-- INPUT MATERIAL follows --

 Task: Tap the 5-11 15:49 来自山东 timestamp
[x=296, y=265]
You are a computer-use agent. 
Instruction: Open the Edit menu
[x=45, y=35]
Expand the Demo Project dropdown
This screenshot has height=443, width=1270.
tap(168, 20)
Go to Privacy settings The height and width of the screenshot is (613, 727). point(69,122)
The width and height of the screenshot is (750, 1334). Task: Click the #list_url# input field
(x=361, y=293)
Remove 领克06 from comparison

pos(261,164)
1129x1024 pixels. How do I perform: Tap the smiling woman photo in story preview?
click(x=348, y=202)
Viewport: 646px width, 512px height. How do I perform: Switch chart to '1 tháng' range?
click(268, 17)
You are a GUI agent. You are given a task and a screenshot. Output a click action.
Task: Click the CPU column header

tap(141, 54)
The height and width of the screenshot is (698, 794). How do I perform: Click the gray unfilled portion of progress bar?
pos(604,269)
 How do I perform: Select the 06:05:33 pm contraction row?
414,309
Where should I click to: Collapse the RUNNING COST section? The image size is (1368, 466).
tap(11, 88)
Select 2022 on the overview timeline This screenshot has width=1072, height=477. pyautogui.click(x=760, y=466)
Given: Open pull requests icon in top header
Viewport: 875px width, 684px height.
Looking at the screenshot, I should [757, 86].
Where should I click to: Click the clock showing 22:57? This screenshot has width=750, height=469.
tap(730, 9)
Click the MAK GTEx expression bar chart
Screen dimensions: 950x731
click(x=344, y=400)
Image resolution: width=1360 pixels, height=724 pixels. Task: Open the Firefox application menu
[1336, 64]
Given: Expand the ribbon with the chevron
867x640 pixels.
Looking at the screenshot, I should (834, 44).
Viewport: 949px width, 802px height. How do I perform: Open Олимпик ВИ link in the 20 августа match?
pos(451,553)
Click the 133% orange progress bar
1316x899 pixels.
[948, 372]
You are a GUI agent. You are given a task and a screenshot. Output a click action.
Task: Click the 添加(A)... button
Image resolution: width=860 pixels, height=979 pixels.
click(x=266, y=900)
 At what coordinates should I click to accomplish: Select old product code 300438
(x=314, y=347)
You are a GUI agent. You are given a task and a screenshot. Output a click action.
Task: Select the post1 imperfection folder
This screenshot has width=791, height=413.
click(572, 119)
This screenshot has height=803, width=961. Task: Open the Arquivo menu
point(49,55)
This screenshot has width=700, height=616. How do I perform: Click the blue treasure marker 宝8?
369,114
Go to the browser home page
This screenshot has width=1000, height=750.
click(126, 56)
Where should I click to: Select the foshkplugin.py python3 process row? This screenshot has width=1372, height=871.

-- INPUT MATERIAL concluded --

All that the answer may hold is the lines from the one with "This screenshot has height=803, width=961." through the end of the data, set down exactly as they appear.

■ ANSWER TO THIS PROBLEM ■
This screenshot has height=803, width=961. Task: Open the Arquivo menu
point(49,55)
This screenshot has width=700, height=616. How do I perform: Click the blue treasure marker 宝8?
369,114
Go to the browser home page
This screenshot has width=1000, height=750.
click(126, 56)
Where should I click to: Select the foshkplugin.py python3 process row? This screenshot has width=1372, height=871.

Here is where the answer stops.